Deus criou a mulher e junto com ela criou a fantasia.
Foi assim
que uma vez a Verdade desejou conhecer um palácio por dentro e escolheu o mais suntuoso de todos, onde vivia o grande sultão Haroun
Al-Raschid. Vestiu seu corpo apenas com um véu transparente e pouco depois chegou à porta do magnífico palácio. Assim que o guarda apareceu e viu aquela bela mulher sem nenhuma roupa, ficou desconcertado e perguntou quem ela era. E a Verdade respondeu com firmeza:
— Eu sou a Verdade e desejo encontrar-me com seu senhor, o sultão Haroun Al-Raschid.
O guarda entrou e foi falar com o grão-vizir. Inclinando-se diante
dele, disse:
— Senhor, lá fora está uma mulher pedindo para falar com nosso
sultão, mas ela só traz um véu completamente transparente cobrindo
seu corpo.
— Quem é essa mulher? — perguntou o grão-vizir com viva curiosidade.
— Ela disse que se chama Verdade, senhor — respondeu o guarda.
O grão-vizir arregalou os olhos e quase gaguejou:
— O quê?
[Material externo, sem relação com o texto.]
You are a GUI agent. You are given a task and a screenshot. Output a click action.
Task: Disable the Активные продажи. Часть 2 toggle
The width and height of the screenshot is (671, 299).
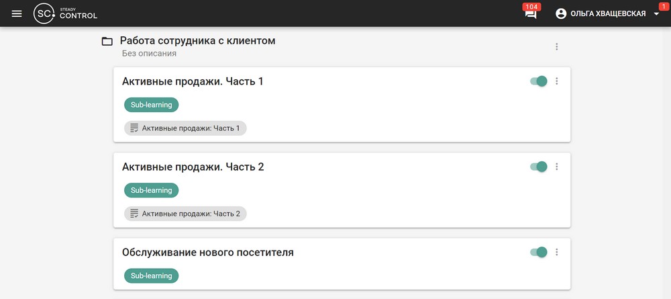[x=539, y=167]
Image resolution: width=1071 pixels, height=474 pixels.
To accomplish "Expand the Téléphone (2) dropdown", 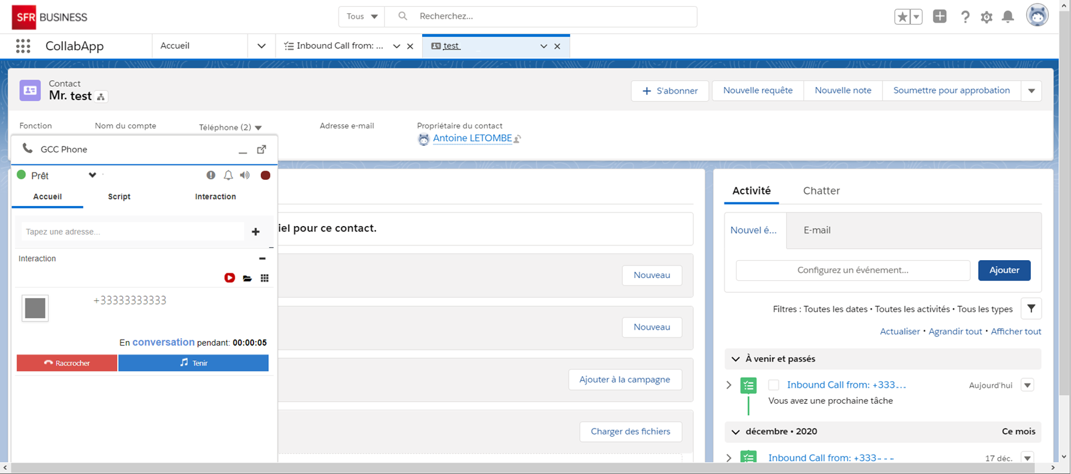I will 258,128.
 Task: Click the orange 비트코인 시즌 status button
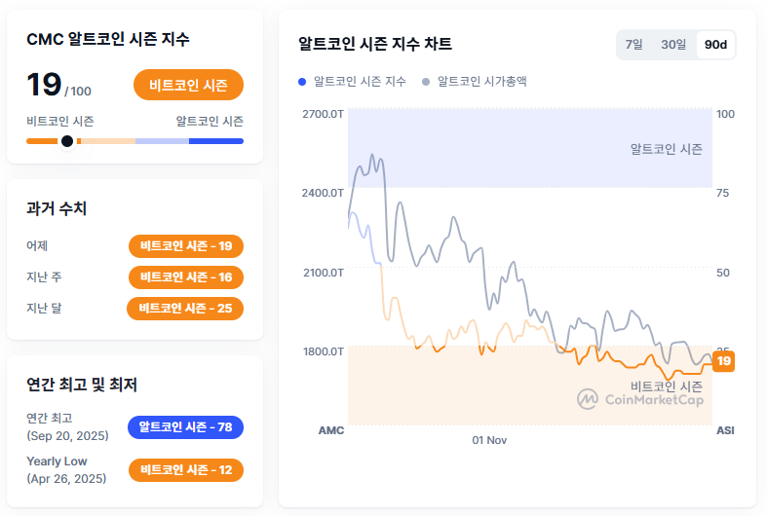[188, 86]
A Verdade em nosso palácio? De jeito nenhum, isso eu
não posso permitir. Imagine o que ia ser de mim e de todos aqui se a
Verdade aparecesse diante de nós? Estaríamos todos perdidos, sem exceção. Pode mandar essa mulher embora, imediatamente.
O guarda voltou e transmitiu à Verdade a resposta do seu superior.
A Verdade teve que ir embora, muito triste.
Acontece que...
Deus criou a mulher e junto com ela criou a teimosia.
A Verdade
não se deu por vencida e foi procurar roupas para vestir. Cobriu-se dos
pés à cabeça com peles grosseiras, deixando apenas o rosto de fora e foi
direto, é claro, para o palácio do sultão Haroun Al-Raschid.
Quando o chefe da guarda abriu a porta e encontrou aquela mulher tão horrivelmente vestida, perguntou seu nome e o que ela queria.
Com voz severa ela respondeu: — Sou a Acusação e exijo uma audiência com o grande senhor deste palácio.
Lá se foi o guarda falar com o grão-vizir e, ajoelhando-se diante dele, disse:
— Senhor, uma estranha mulher envolvida em vestes malcheirosas deseja falar com nosso sultão.
— Como é que ela se chama? — perguntou o grão-vizir.
— O nome dela é Acusação, Excelência.
O grão-vizir começou a tremer, morto de medo:
— Nem pensar. Já imaginou o que seria de mim, de todos aqui,
se a Acusação entrasse nesse palácio? Estaríamos todos perdidos, sem
exceção. Mande essa mulher embora imediatamente.
Outra vez a Verdade virou as costas e se foi tristemente pelo caminho.
Ainda dessa vez ela não se deu por vencida.
E isso porque...
Deus criou a mulher e junto com ela criou o capricho.
A Verdade buscou pelo mundo as vestes mais lindas que pôde encontrar: veludos e brocados, bordados com fios de todas as cores do
arco-íris. Enfeitou-se com magníficos colares de pedras preciosas, anéis,
brincos e pulseiras do mais fino ouro e perfumou-se com essência de
rosas. Cobriu o rosto com um véu bordado de fios de seda dourados e
prateados e voltou, é claro, ao palácio do sultão Haroun Al-Raschid.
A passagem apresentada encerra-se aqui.